WORK TO DO:
**1.** Name every person listed in the case caption as representing respondent Adult and Family Services Division, including those on the brief.
**2.** Using the case caption, state whether each statement agrees with it, answering yes or no and quoting the deciding words: (a) The case was decided on 12 October 1981. (b) Barbara A. Gilliland appeared in the case. (c) Robert Neal is the appellant.
**3.** Echo the stretch of the case caption from "Citation634 P.2d 820,54" through "Barbara A. Gilliland.".
--- Start of EXCERPTED TEXT ---
State ex rel. Adult and Family Services Division v. Gilliland, 335

Citation634 P.2d 820,54 Or.App. 283
Decision Date12 October 1981
Docket NumberNo. 335,335
PartiesSTATE of Oregon, ex rel. ADULT AND FAMILY SERVICES DIVISION, Respondent, v. Barbara A. GILLILAND, now Milligan, Respondent, and Robert Neal, Appellant. ; CA 19509.
CourtCourt of Appeals of Oregon

Kevin J. Freeman, Lebanon, for appellant. With him on the brief was Morley, Thomas, Kingsley & Reuter, Lebanon.

Al J. Laue, Asst. Atty. Gen., Salem, for respondent Adult and Family Services Division. With him on the brief were Dave Frohnmayer, Atty. Gen., John R. McCulloch, Jr., Sol. Gen., and William F. Gary, Deputy Sol. Gen., Salem.

No appearance made by respondent Barbara A. Gilliland.

Before BUTTLER, P. J., and WARDEN and WARREN, JJ.

WARREN, Judge.
--- End of EXCERPTED TEXT ---
--- Start of RECORDED DATA ---
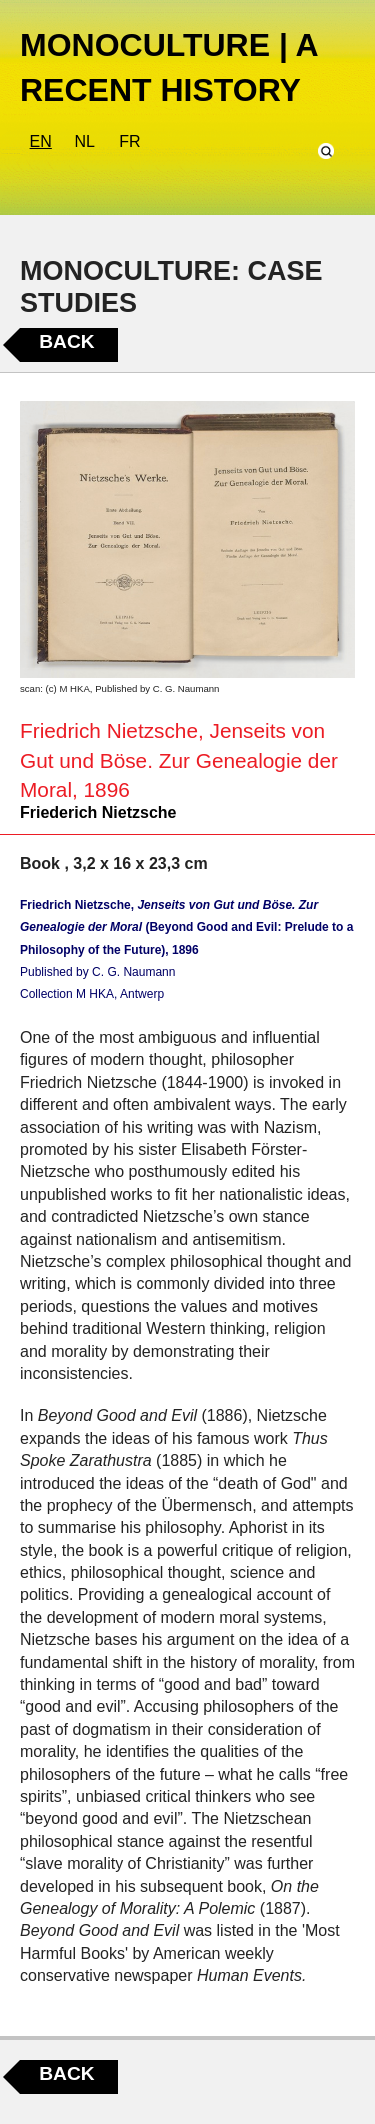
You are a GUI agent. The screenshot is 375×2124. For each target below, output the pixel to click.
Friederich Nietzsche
--- End of RECORDED DATA ---
RESPONSES BY TASK:
**1.** Al J. Laue; Dave Frohnmayer; John R. McCulloch, Jr.; William F. Gary

**2.**
(a) Yes: "12 October 1981"
(b) No: "No appearance made by respondent Barbara A. Gilliland."
(c) Yes: "Robert Neal, Appellant."

**3.**
Citation634 P.2d 820,54 Or.App. 283
Decision Date12 October 1981
Docket NumberNo. 335,335
PartiesSTATE of Oregon, ex rel. ADULT AND FAMILY SERVICES DIVISION, Respondent, v. Barbara A. GILLILAND, now Milligan, Respondent, and Robert Neal, Appellant. ; CA 19509.
CourtCourt of Appeals of Oregon

Kevin J. Freeman, Lebanon, for appellant. With him on the brief was Morley, Thomas, Kingsley & Reuter, Lebanon.

Al J. Laue, Asst. Atty. Gen., Salem, for respondent Adult and Family Services Division. With him on the brief were Dave Frohnmayer, Atty. Gen., John R. McCulloch, Jr., Sol. Gen., and William F. Gary, Deputy Sol. Gen., Salem.

No appearance made by respondent Barbara A. Gilliland.